Retype, exactly and with both ends included, the lines below from the one containing "How do I perform: Close" through the end; omit the pictures.

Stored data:
□ □ □ □ □ □ □
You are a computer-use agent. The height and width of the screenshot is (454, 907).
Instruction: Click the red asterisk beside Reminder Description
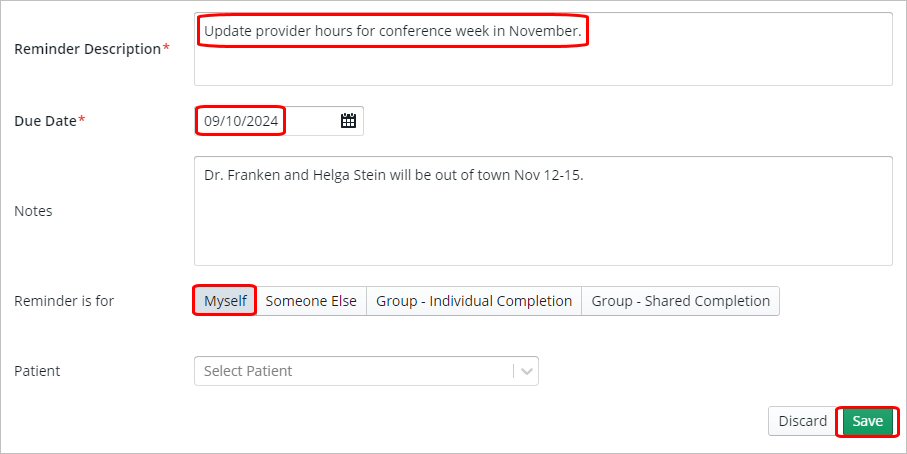point(166,48)
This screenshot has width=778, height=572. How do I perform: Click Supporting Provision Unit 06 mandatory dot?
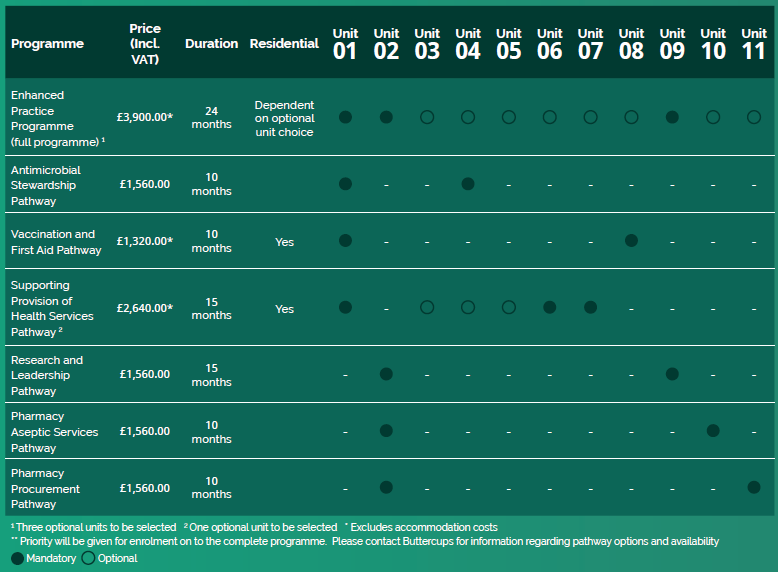pyautogui.click(x=550, y=308)
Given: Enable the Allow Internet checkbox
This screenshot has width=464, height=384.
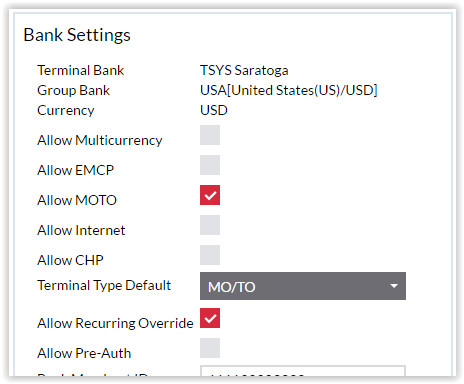Looking at the screenshot, I should click(x=210, y=225).
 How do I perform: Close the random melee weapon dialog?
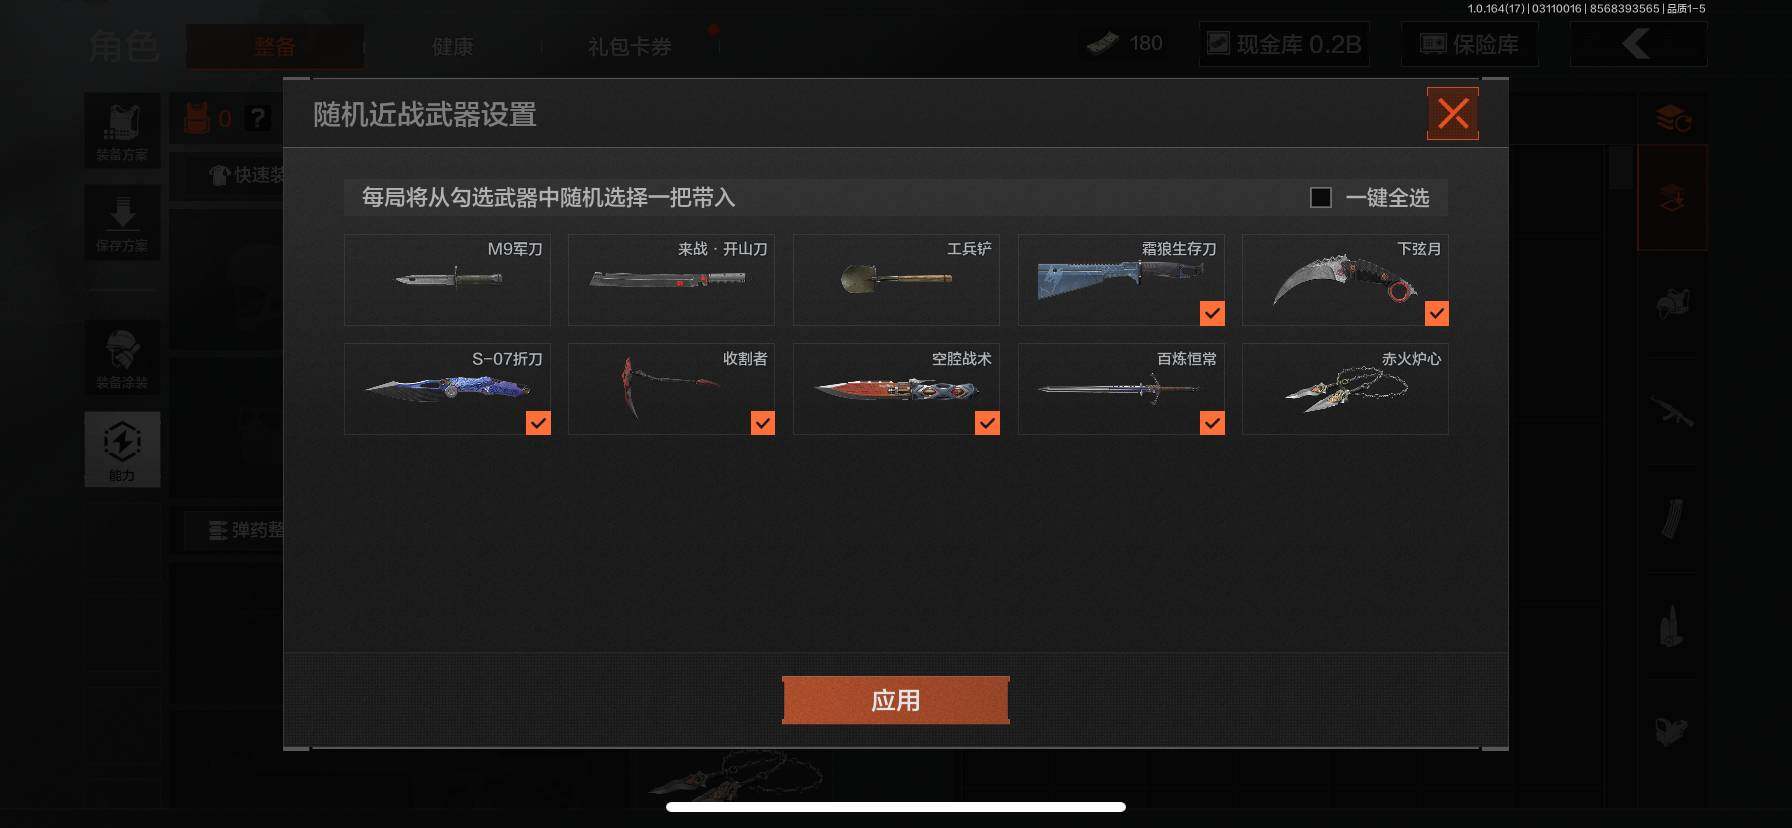click(x=1452, y=114)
□ □ □ □ □ □ □
--- Answer to the exercise ---
 How do I perform: Close the random melee weapon dialog?
click(x=1452, y=114)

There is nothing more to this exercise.